> **Work to complete**
Go through the records and set each one down exactly, skipping any picture.

> **Information supplied**
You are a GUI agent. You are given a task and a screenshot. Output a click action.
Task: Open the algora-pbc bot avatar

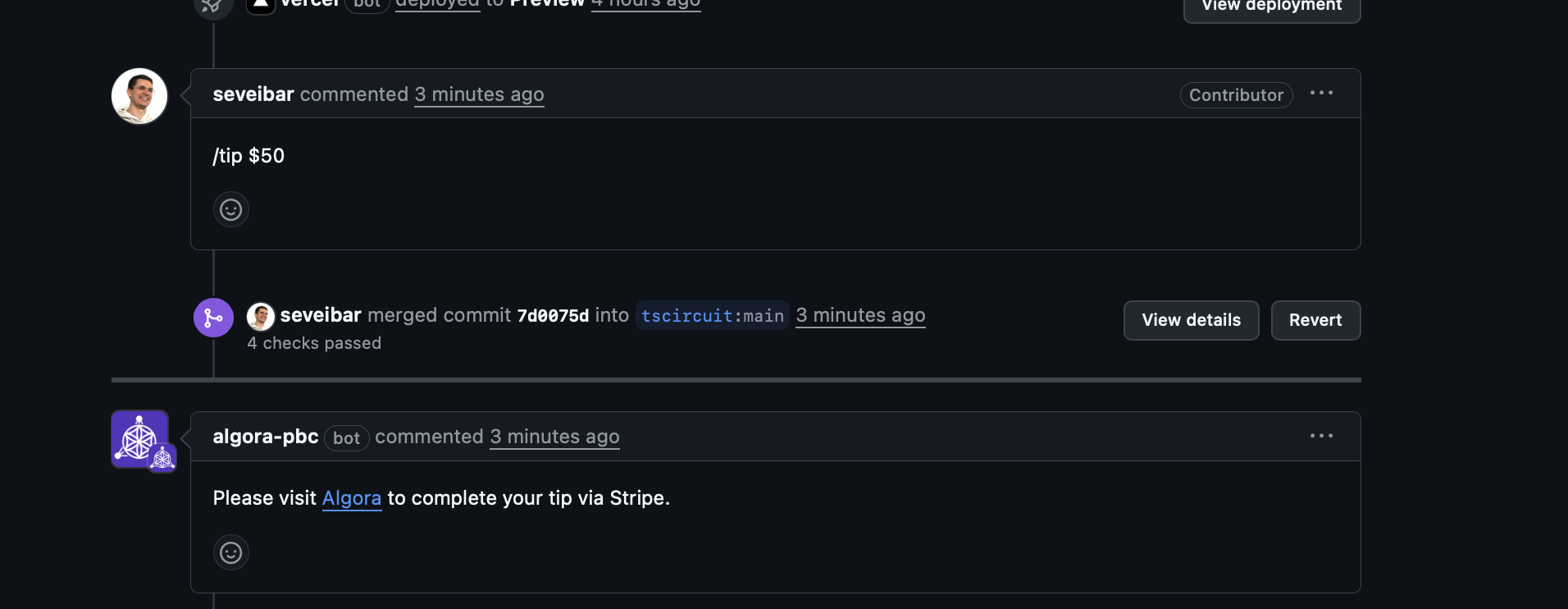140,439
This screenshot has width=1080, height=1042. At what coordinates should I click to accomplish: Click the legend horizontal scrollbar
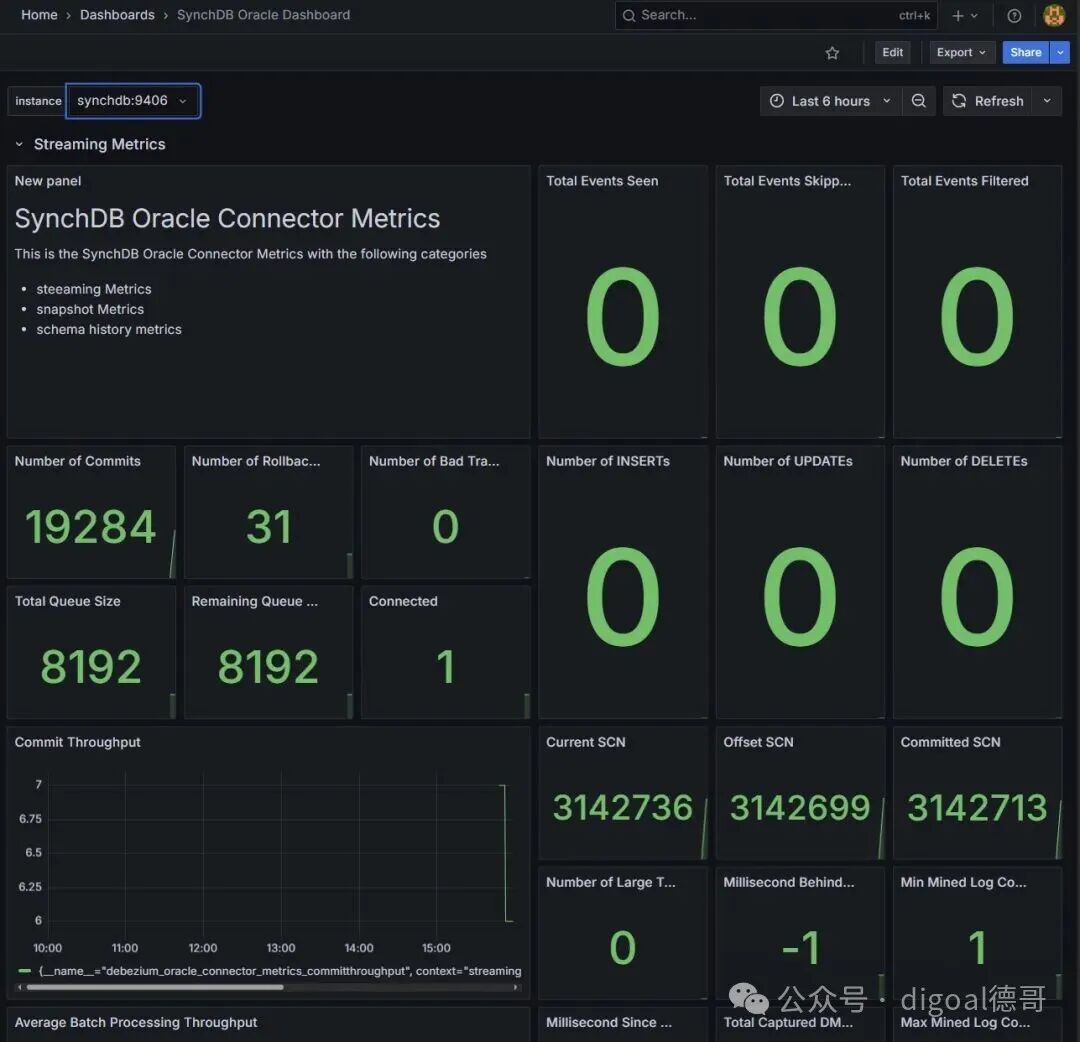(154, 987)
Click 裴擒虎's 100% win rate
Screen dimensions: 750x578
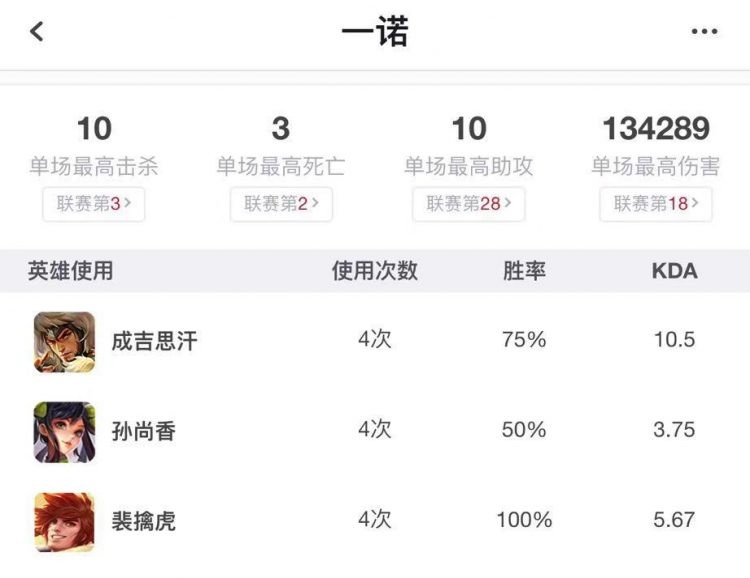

> **Written solution**
You are a GUI agent. You are given a task and a screenshot. Output a click action.
Task: Open the algora-pbc bot avatar

140,439
This screenshot has width=1080, height=1042. At what coordinates should I click to accomplish: Click the legend horizontal scrollbar
(154, 987)
Click 裴擒虎's 100% win rate
Screen dimensions: 750x578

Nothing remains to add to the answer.